Could you give me a clue which others to try and where I could order from please? Thanks.


----------



## DJ X-Ray (Sep 2, 2012)

kdh said:


> Sorry I'm new to this.
> 
> I'm using the 7" Meguiars Soft Buff 2 Polishing Pad. (yellow)
> 
> Could you give me a clue which others to try and where I could order from please? Thanks.


Have a look at Lake Country pads And Chemical Guys.There's dealers on here you can buy from. I think the pad your usings too soft i'd go for a compound pad or polishing pad.


----------



## kdh (Nov 6, 2011)

Thanks a lot. Many thanks.


----------



## lowejackson (Feb 23, 2006)

kdh said:


> Sorry I'm new to this.
> 
> I'm using the 7" Meguiars Soft Buff 2 Polishing Pad. (yellow)
> 
> Could you give me a clue which others to try and where I could order from please? Thanks.


I would try the 5" pads. Easier to work with and better cutting


----------



## Kerr (Mar 27, 2012)

I used Ultimate Compound with the burgundy cutting pad and it worked well on my BMW. 

The yellow pad wasn't good enough.


----------



## furby-123 (Dec 3, 2011)

if you want to stick with meguiars then use their burgandy pad, its cutting and the yellow is only polishing so itl give better results, personally i prefer the chemical guys pad range,


----------



## lowejackson (Feb 23, 2006)

Could also try some MF pads, should work well with the Megs polish


----------



## kdh (Nov 6, 2011)

Thanks again, good of you all to answer.

Strange that they sold it in a bundle and said the yellow pad was for cutting and the black for polishing. Yellow one is pretty useless really.


----------



## kdh (Nov 6, 2011)

Burgundy Cutting pad now arrived and used it today.

Slightly silly question but it's quite a hard to tell in daylight if the swirls are still there. Does everyone do this sort of work under electric lights?

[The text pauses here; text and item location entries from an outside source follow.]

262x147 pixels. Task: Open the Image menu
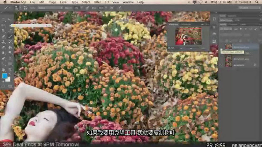tap(52, 2)
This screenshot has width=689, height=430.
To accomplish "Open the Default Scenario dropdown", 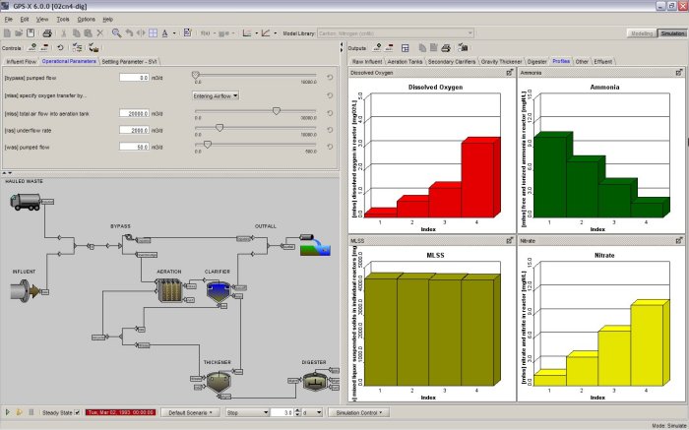I will pyautogui.click(x=190, y=412).
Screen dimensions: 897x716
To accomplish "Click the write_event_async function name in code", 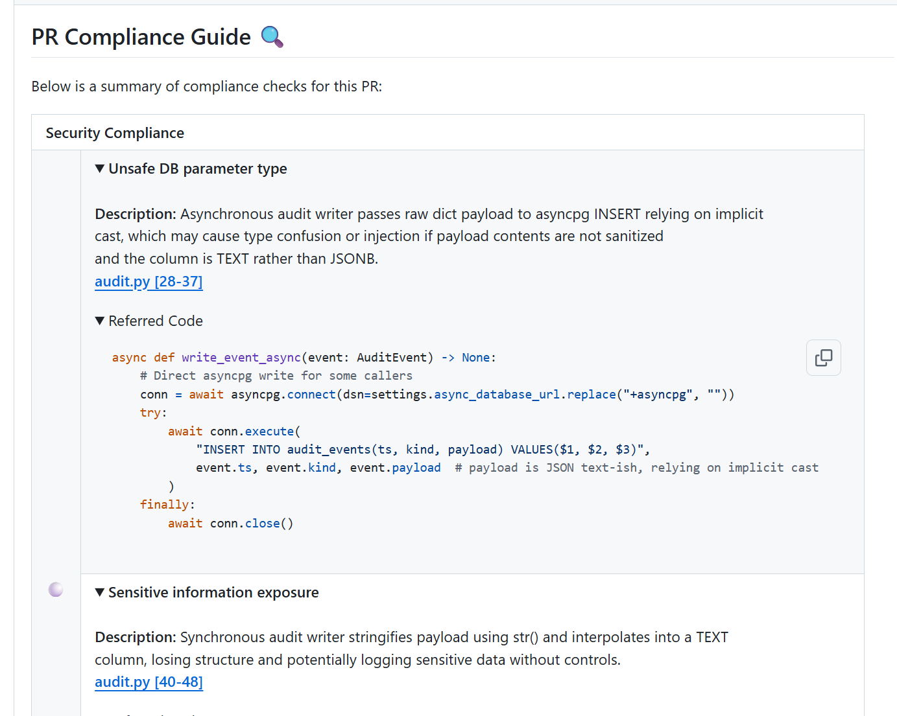I will point(241,358).
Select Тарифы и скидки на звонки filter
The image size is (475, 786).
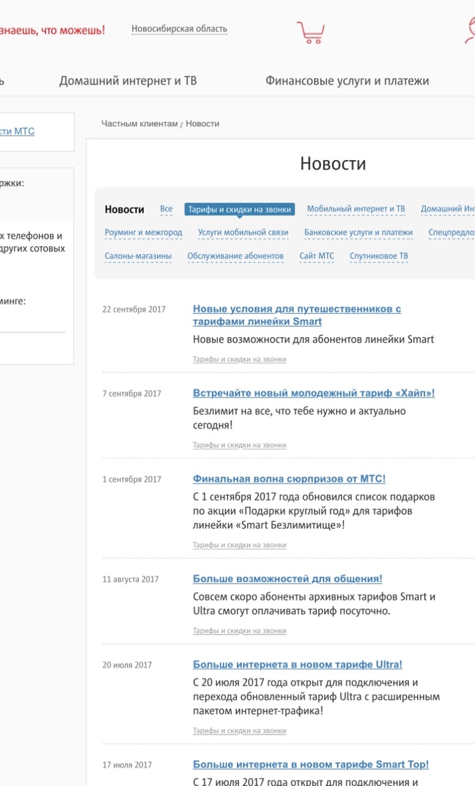(x=240, y=210)
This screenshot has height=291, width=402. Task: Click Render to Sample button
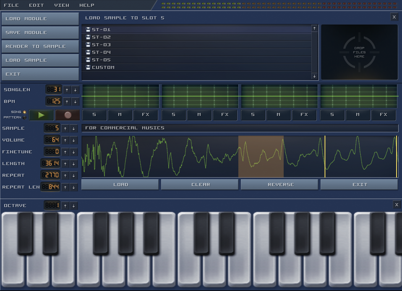coord(40,46)
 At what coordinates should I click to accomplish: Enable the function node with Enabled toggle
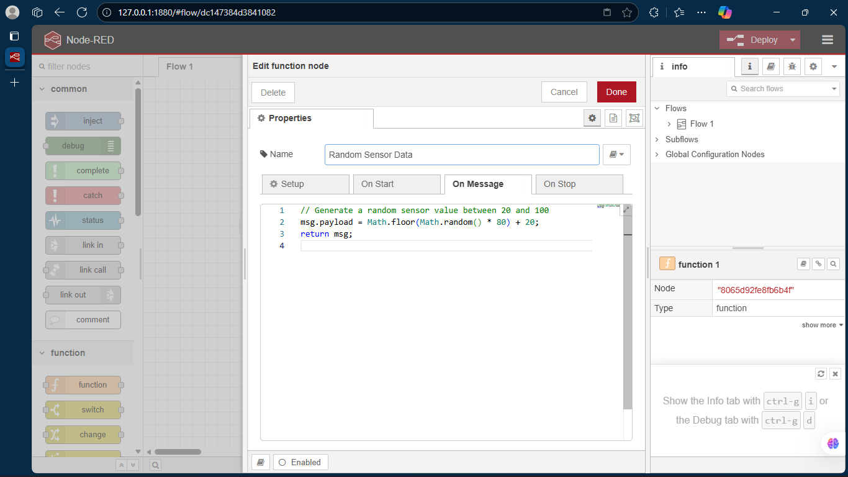(300, 462)
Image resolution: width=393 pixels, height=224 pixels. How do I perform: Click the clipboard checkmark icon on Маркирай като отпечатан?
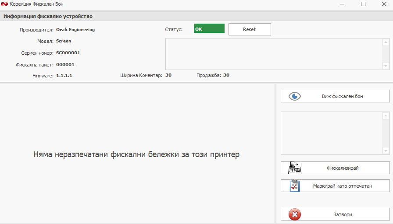click(x=295, y=186)
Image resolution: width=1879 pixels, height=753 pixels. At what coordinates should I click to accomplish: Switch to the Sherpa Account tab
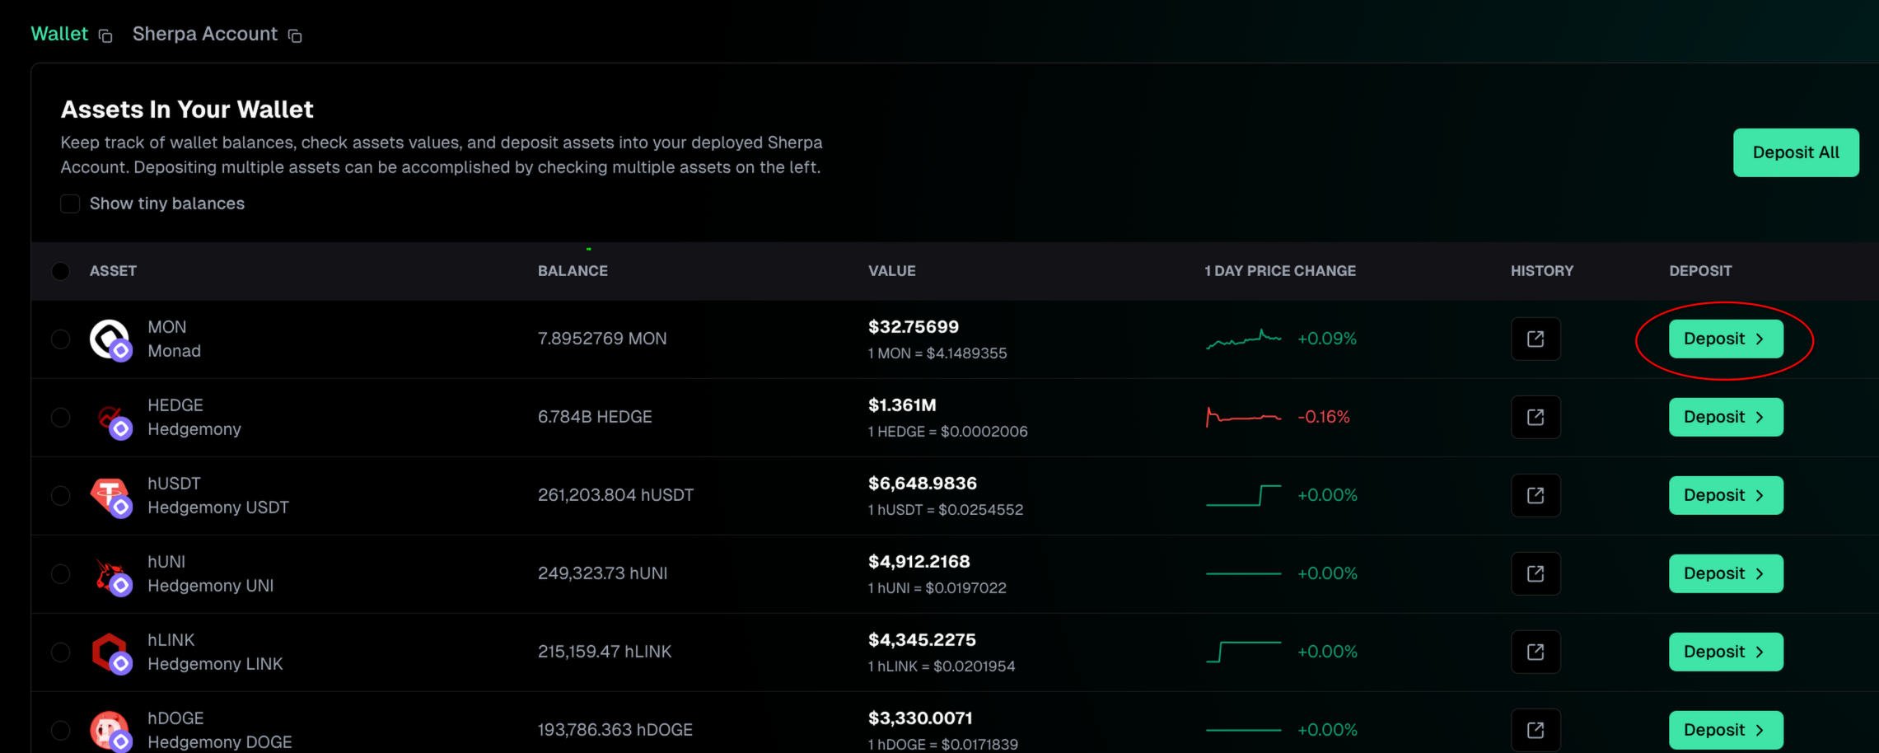pos(204,34)
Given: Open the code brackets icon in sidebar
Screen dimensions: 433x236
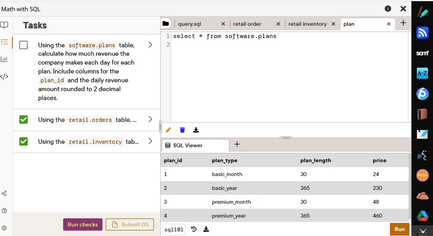Looking at the screenshot, I should [4, 76].
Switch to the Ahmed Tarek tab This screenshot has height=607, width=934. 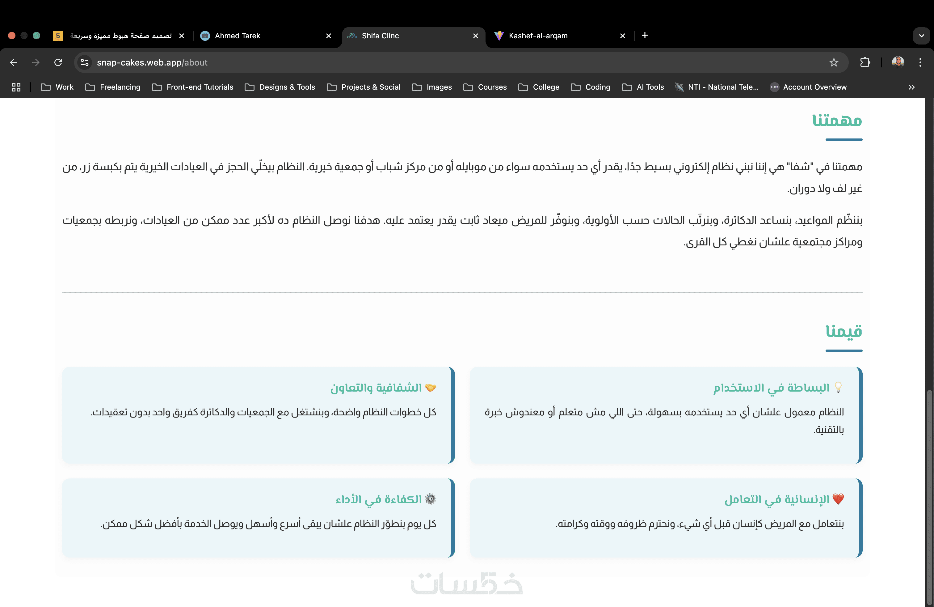[x=237, y=36]
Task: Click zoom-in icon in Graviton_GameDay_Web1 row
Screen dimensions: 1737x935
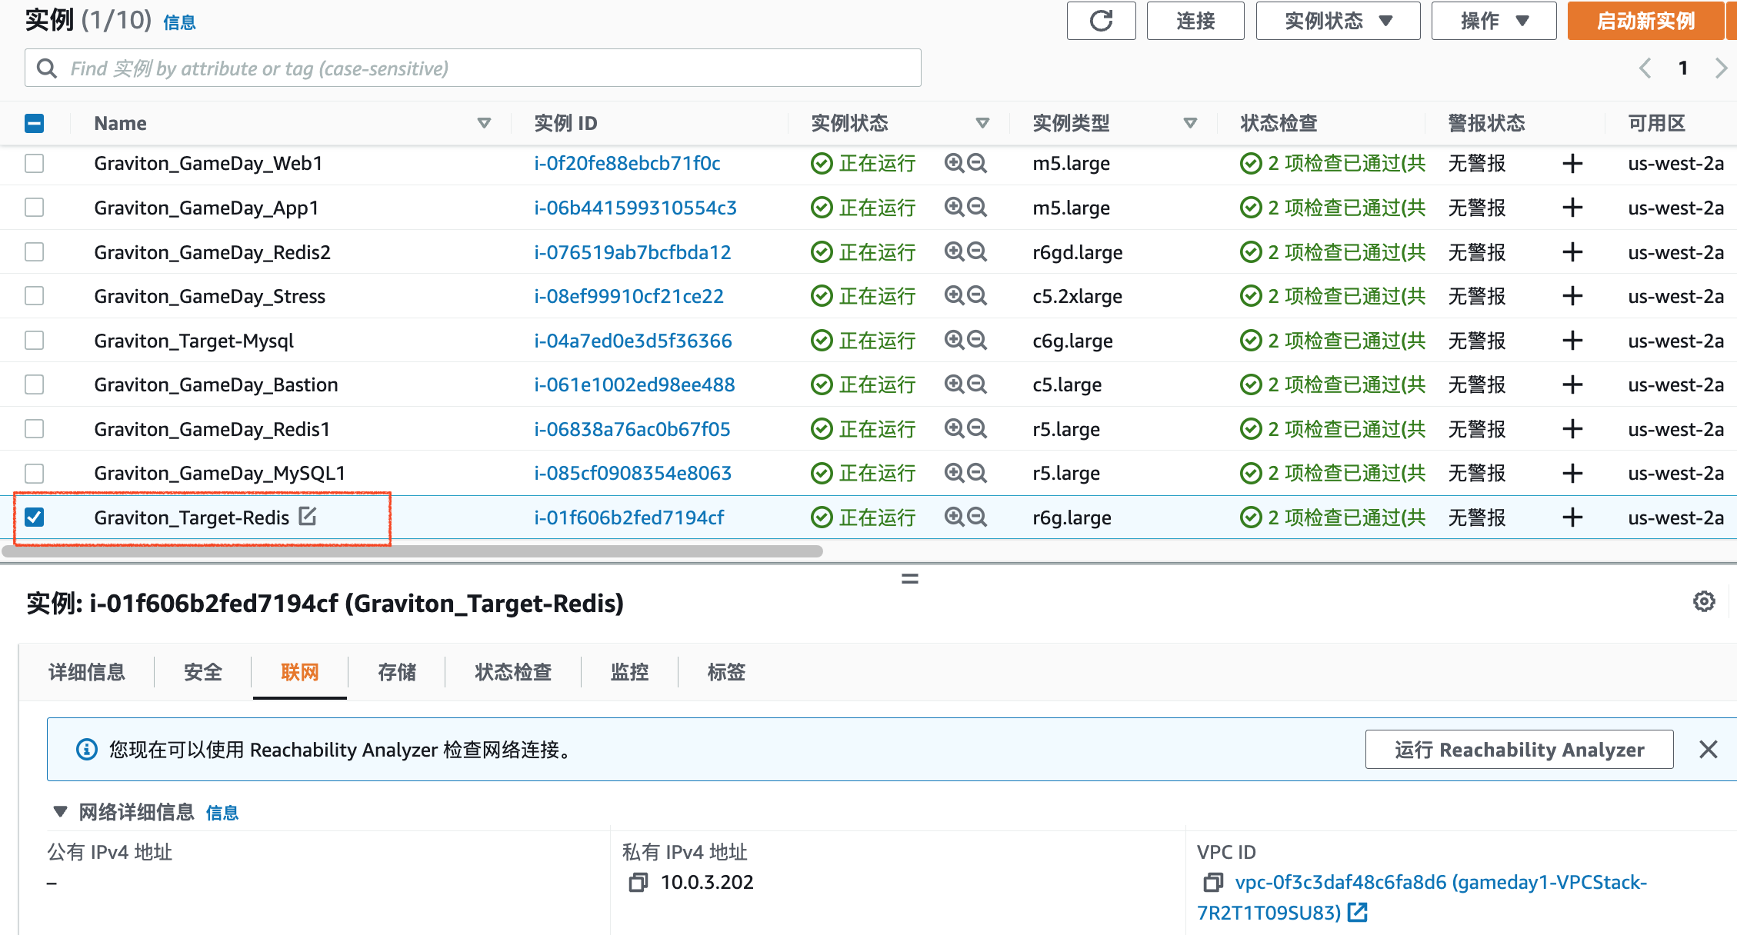Action: [x=954, y=163]
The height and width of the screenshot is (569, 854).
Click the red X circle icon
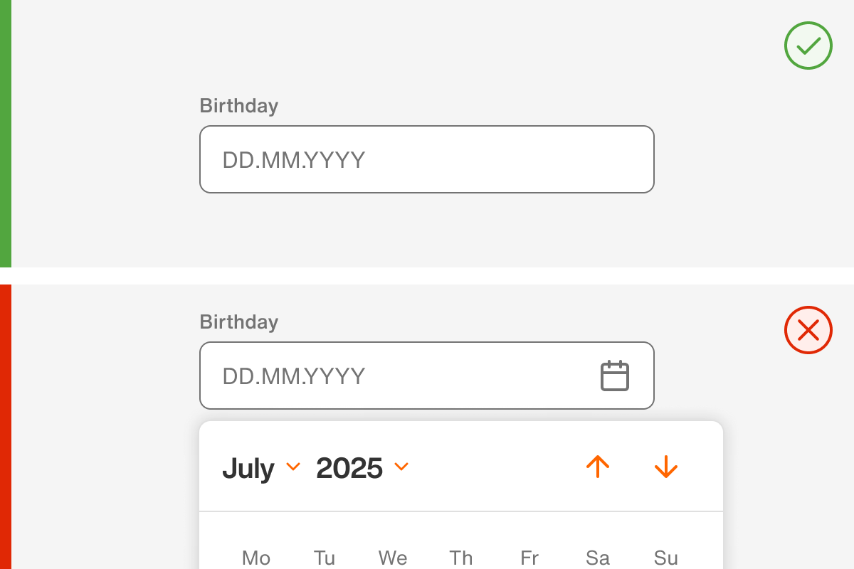(x=808, y=330)
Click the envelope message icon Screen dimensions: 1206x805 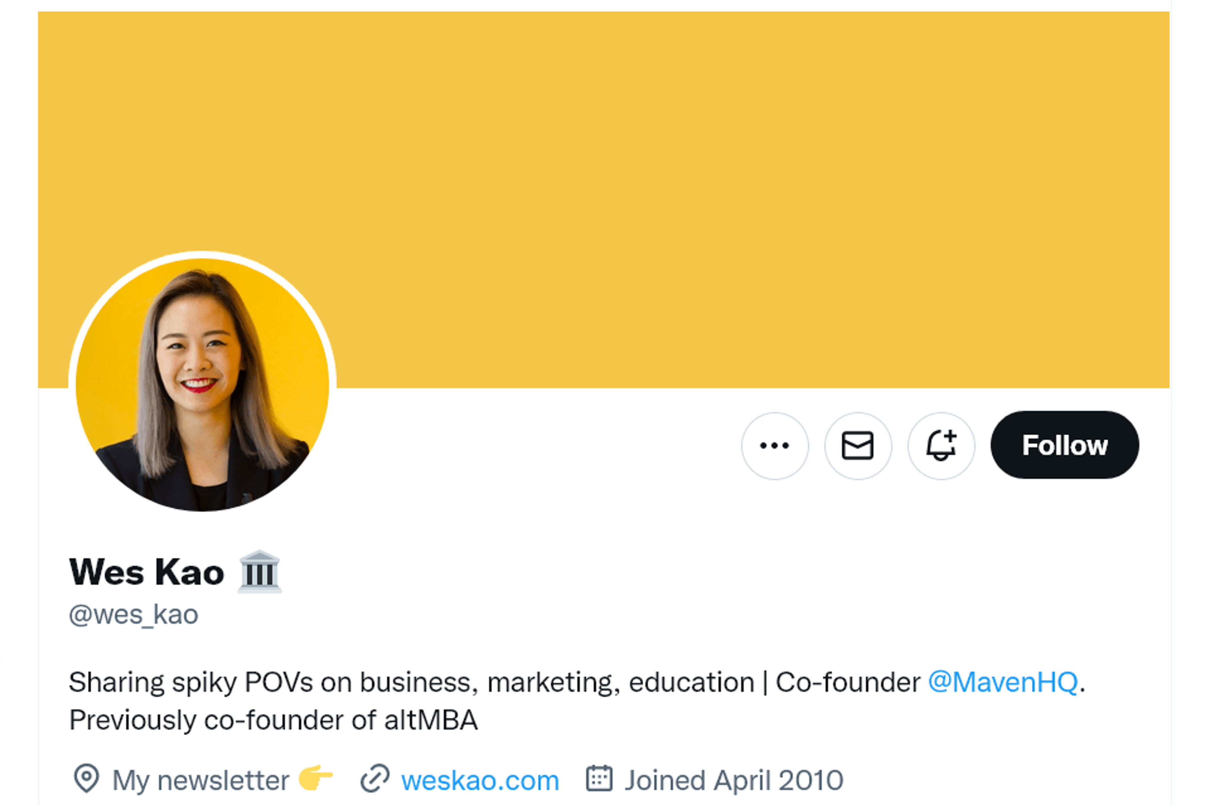point(858,446)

Depth of shine, should there be a good in-focus depth of shine after using the compound or does that only come with a few layers of wax? I don't want to lay on the wax then realise I haven't cut it enough first.

thanks again.


----------



## bizzyfingers (Jul 30, 2009)

Go to screwfix and buy a small halogen work lamp. They are £10, worth every penny. This will show everything.


----------



## kdh (Nov 6, 2011)

thanks - used outside in daylight?


----------



## Mumbles (Nov 7, 2011)

As above, get a good light to check your work with. :buffer:

I have used megs UC a few times and have found it quite good. I have used it with a megs G220 v2 with the burgandy pads and also with 3M green pads. Worked fine but wasn't that good for cut. However I found that panels done with it needed very little refining with another polish to get the shine back into them before a last stage product like a wax or sealant. :thumb:

Goodluck


----------